▶ _SOURCE DOCUMENT_
┌──
# Load Data Using Snowpark Python Client API

load, clean, transform the raw parquet dataset

In [1]:
from snowflake.snowpark.session import Session
from snowflake.snowpark import functions as F
from snowflake.snowpark.types import *

import pandas as pd

from sklearn import linear_model

import matplotlib.pyplot as plt

%matplotlib inline
import datetime as dt
import numpy as np
import seaborn as sns
from config import snowflake_conn_prop
from snowflake.snowpark.functions import udf, col, lit, translate, is_null, iff



In [3]:
session = Session.builder.configs(snowflake_conn_prop).create()
session.sql("use role accountadmin").collect()
session.sql("create database if not exists {}".format(snowflake_conn_prop["database"])).collect()
└──
▶ _RECORDED INFORMATION_
┌──
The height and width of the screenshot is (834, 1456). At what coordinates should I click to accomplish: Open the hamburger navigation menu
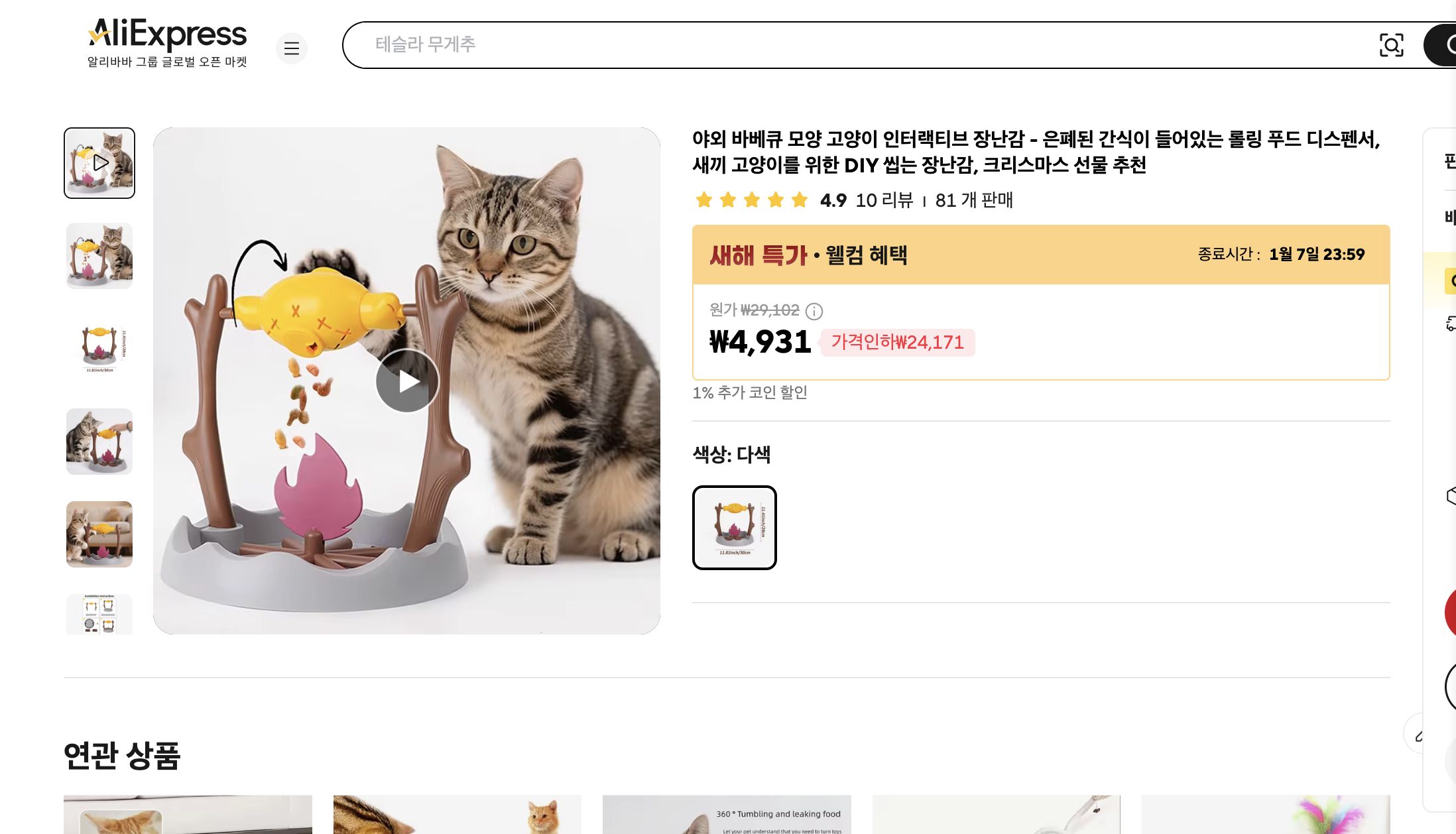(292, 48)
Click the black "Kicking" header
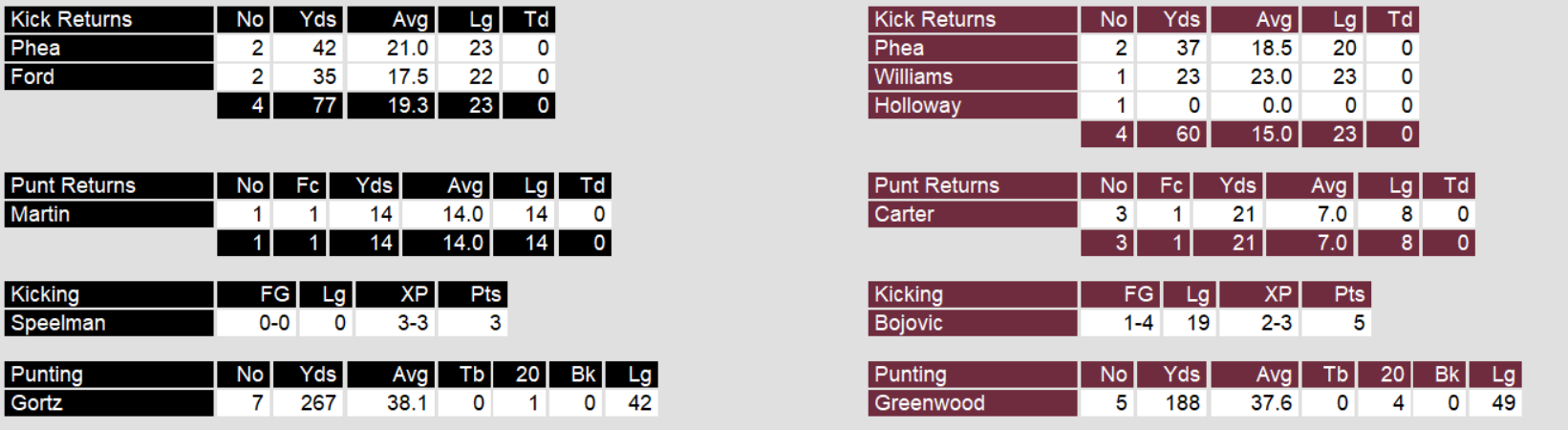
└──
▶ _TASK DIRECTIONS_
Reproduce the Snowpark data-loading notebook from the top of the page in full, character for character.

▶ _SOLUTION TO THIS EXERCISE_
# Load Data Using Snowpark Python Client API

load, clean, transform the raw parquet dataset

In [1]:
from snowflake.snowpark.session import Session
from snowflake.snowpark import functions as F
from snowflake.snowpark.types import *

import pandas as pd

from sklearn import linear_model

import matplotlib.pyplot as plt

%matplotlib inline
import datetime as dt
import numpy as np
import seaborn as sns
from config import snowflake_conn_prop
from snowflake.snowpark.functions import udf, col, lit, translate, is_null, iff



In [3]:
session = Session.builder.configs(snowflake_conn_prop).create()
session.sql("use role accountadmin").collect()
session.sql("create database if not exists {}".format(snowflake_conn_prop["database"])).collect()